Ben pek kat’î bir sûrette ve bine yakın tecrübelerim neticesinde kat’î kanaatım gelmiş ve ekser günlerde hissediyorum ki: Risâle-i Nur’un hizmetinde bulunduğum günde, o hizmetin derecesine göre kalbimde, bedenimde, dimağımda, mâişetimde bir inkişaf, inbisat, ferahlık, bereket görüyordum. Hem orada iken, hem burada çok kardeşlerimden aynı haleti hissettim ve ediyorum. Ve çokları itiraf ediyor ki, “Biz de hissediyoruz” derler. Hattâ size geçen sene yazdığım gibi, benim pek az gıda ile yaşadığımın sırrı, o bereket imiş.
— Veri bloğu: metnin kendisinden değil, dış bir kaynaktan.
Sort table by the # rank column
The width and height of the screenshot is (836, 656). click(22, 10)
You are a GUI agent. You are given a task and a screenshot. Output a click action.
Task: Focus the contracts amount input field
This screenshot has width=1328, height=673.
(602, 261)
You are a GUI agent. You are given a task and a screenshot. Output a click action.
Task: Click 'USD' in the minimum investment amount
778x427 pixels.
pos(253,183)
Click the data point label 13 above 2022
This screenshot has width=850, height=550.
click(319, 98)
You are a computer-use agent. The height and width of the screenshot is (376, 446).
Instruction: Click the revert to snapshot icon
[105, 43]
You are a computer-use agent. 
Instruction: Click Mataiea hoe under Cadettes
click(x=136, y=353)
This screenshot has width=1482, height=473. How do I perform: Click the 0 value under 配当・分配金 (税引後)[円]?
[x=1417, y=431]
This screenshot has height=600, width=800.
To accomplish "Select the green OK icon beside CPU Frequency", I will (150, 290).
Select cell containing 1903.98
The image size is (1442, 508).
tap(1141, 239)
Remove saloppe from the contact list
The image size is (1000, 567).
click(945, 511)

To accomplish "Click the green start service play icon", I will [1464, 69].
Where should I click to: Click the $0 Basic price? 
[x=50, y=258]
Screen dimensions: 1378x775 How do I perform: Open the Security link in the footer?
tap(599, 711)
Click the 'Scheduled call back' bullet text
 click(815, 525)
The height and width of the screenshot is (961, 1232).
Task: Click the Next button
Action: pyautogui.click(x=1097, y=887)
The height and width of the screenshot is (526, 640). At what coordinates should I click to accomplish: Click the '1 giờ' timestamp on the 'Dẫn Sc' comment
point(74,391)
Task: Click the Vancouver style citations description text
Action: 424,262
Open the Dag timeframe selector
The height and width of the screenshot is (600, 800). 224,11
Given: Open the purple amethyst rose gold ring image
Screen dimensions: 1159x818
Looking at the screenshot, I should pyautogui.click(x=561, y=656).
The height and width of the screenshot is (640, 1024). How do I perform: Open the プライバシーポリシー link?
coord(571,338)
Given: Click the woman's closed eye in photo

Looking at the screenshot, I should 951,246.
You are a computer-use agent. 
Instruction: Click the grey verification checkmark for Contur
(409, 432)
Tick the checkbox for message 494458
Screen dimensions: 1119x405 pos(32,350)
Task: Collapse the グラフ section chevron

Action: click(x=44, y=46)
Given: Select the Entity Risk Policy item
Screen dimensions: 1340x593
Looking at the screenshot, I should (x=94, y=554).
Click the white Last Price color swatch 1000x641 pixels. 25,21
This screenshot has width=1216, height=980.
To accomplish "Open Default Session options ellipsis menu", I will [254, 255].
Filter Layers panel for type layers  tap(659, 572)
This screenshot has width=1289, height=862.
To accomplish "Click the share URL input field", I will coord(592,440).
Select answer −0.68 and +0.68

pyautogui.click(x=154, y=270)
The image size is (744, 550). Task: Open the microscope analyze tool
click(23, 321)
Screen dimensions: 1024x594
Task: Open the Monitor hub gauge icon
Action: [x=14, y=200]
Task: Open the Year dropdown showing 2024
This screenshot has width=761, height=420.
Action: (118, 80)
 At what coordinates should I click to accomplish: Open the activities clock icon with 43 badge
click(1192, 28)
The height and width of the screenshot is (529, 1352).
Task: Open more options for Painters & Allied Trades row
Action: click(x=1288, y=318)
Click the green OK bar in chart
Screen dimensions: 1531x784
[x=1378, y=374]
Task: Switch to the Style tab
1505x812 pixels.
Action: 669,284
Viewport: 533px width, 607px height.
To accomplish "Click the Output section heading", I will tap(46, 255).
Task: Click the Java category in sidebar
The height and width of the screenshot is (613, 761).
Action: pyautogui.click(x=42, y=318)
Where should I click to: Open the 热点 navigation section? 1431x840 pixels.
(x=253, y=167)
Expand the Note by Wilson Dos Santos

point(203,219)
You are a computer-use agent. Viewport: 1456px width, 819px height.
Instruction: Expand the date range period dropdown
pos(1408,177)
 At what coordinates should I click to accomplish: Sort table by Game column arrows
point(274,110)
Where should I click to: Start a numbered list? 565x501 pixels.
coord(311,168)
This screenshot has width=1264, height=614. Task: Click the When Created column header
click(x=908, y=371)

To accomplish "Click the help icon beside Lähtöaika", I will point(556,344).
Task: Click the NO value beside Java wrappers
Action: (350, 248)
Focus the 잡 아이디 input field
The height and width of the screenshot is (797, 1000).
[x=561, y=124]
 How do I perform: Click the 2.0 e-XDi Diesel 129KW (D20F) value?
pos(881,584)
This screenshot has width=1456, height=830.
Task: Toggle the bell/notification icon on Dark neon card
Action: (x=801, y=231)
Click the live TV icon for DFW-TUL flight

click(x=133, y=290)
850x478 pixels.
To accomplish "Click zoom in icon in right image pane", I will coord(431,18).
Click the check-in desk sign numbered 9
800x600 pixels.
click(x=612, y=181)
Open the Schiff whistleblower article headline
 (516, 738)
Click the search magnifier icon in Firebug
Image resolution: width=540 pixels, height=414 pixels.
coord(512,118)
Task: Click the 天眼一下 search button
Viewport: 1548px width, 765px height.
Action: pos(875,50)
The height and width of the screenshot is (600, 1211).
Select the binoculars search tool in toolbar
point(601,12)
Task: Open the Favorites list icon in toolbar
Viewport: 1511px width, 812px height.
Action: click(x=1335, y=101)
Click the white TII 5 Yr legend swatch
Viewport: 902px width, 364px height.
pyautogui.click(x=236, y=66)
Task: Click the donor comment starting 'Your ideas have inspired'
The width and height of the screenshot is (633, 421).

Hem Îmâm-ı Şafiî’den (R.A.) rivâyet var ki; hâlis talebe-i ulûmun rızkına, ben kefalet edebilirim demiş. Çünki rızıklarında vüs’at ve bereket olur. Madem hakîkat budur ve madem hâlis talebe-i ulûm ünvanına Risâle-i Nur şâkirdleri bu zamanda tam liyakat göstermişler; elbette şimdiki açlık ve kahta mukabil Risâle-i Nur hizmetini bırakmak ve zarû-ret-i mâişet özrüyle, mâişet peşine koşmak yerine en iyi çare, şükür ve kanaat ve Risâle-i Nur talebeliğine tam sarılmaktır.
Evet her tarafta bu derd-i mâişet herkesi sarsıyor. Ehl-i dalâlet bundan istifade eder. Ehl-i diyânet de kendini mazur bilir, “Zarûrettir.. ne yapalım?” der.
Demek ki, Risâle-i Nur şâkirdleri bu açlık ve zarûret musîbetine karşı, yine Nur’la mukabele etmeli. Her şâkirdin vazifesi, yalnız kendi îmânını kurtarmak değil; belki başkasının îmânlarını da muhafaza etmeye mükelleftir. O da hizmete ciddî devam ile olur.
Size yazmıştık ki, muarızlara adavetle mukabele etmeyiniz. Mümkün olduğu kadar, ehl-i takva, ehl-i ilme karşı dostane vaziyet alınız. Fakat bu noktaya dikkat ediniz ki, Risâle-i Nur’un zararına ve şâkirdlerinin salabet ve metânetlerine ilişecek bir tarzda dâireniz içine sokmayınız. Öyleler niyet-i hâlisa ile girmezse, belki fütûr verirler. Eğer enâniyetli ve hodfüruş ise, Risâle-i Nur şâkirdlerinin metânetlerini kırarlar; nazarlarını, Risâle-i Nur’un haricine çekip dağıtırlar. Şimdi çok dikkat ve metânet lâzımdır.
Bu havalide, hakîkaten ümidimin fevkinde, Risâle-i Nur talebelerinden iki kahraman yetiştiler. Baba, oğul; Ahmed Nazif, Salahaddin. Bu iki zât Risâle-i Nur’un neşrinde iki yüz adam kadar çalıştıklarını görüyoruz. Ezcümle: Birisi yani oğlu, Kars’ta durup hem Van’a, hem Erzurum’a, hem
Konya’ya, hem buralara -size leffen gönderdiğim mektub gibi- muhabereler ile te’sirli bir sûrette çalışıyor; tam bir Abdurrahman’dır.